During the couple’s divorce it cost £32,000 just to get them valued. They were then owned through the couple’s company, Maltina Limited, but since the split Brent, rather Rodgers, is the sole director and shareholder. According to the company’s latest “filleted unaudited financial statements “ – brief and not exactly edifying, as the heading suggests – Maltina has net current assets of £1,453, 385. However, Brent owes the company £1,469,920, or about a month’s wages in the new job.
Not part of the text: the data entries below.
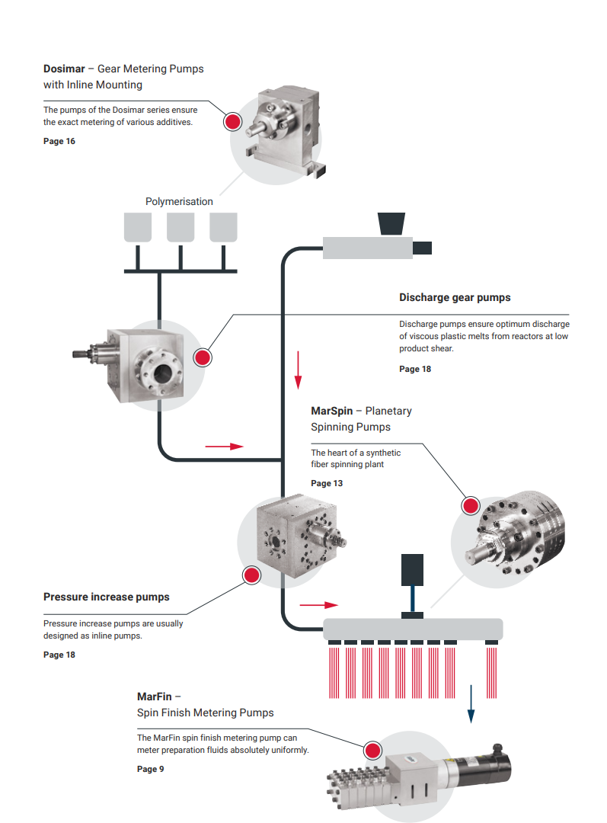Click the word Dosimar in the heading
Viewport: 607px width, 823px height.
tap(64, 69)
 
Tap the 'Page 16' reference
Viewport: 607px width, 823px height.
tap(59, 141)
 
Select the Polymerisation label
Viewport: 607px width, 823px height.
tap(179, 202)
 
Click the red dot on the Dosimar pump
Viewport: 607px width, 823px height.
tap(232, 121)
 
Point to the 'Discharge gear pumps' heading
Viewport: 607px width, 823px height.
tap(455, 297)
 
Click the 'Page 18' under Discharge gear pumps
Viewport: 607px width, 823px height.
tap(415, 369)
Rodgers is a former manager of Liverpool so perhaps he got the bug to build a property portfolio from the example of the club’s legendary striker, about who fans used to sing, “We all live in a Robbie Fowler house”. The chant is somewhat different at Parkhead.

THE FULL NELSON

Fraser Nelson, the former Scotsman copy boy, now the editor of the Spectator, which I believe is a magazine for opticians, last week posted on Twitter a snap of Jacob Rees-Mogg selling American ice creams to punters at the London Palladium where, apparently, he netted £403 in 20 minutes. I was sure Rees-Mogg had a nanny for these mundane tasks. Well, now he has Fraser.

TRUMP THE WAR HERO

Donald Trump was in Hanoi on a failed jaw-jaw mission with Kim Jong-un while his former lawyer Michael Cohen was alleging, back home, that he was a liar, a racist, a fornicator, a braggart, a conman, all of which seemed only to further endear him to his Republican colleagues and electoral base. Trump might have ended up in Vietnam around 50 years earlier had he not managed to secure four educational military draft deferments and then a medical one for bone spurs in his heels, diagnosed by a doctor whose name he cannot recall, whose written testimony seems to have disappeared from military records, as has the ailment itself from the patient. Trump disgracefully dissed the late John McCain, who did fight in the Vietnam War, as a war hero “because he was captured”. Now that Trump’s been shot down in Hanoi he’ll probably claim that he’s now a war hero.

THE DAY I RUSHDIE JUDGMENT

It’s 30 years on since the publication of The Satanic Verses, the book by Salman Rushdie which Muslims at the time accused of being blasphemous, with copies being burned in the streets, leading, in February 1989, to a fatwa on the author by the Ayatollah Khomeini. For almost 10 years Rushdie was then under UK police protection, although that neither stopped him writing or publicising his works throughout the (non-Muslim) world, accompanied by two armed close protection cops, all paid for by the British taxpayer. I met him once in that time, and what a thoroughly unpleasant and vicious blathering cove he turned out to be. It was in the green room of a Seattle radio station and he was loudly slandering a friend of mine who was at the time being interviewed on air next door. So I got up and told him that if he was any kind of man he’d try repeating what he was saying behind his back to the subject’s face when he came out. Rushdie obviously wasn’t used to having his opinions questions, he stammered, spluttered, went red in the face and finally spat out “F--k off”. I congratulated him on his eloquence. I did consider challenging him to a square go outside, but decided that the odds, me against him and his two ‘handers’, weren’t great, so I sat back down and smiled at him until it was time to go.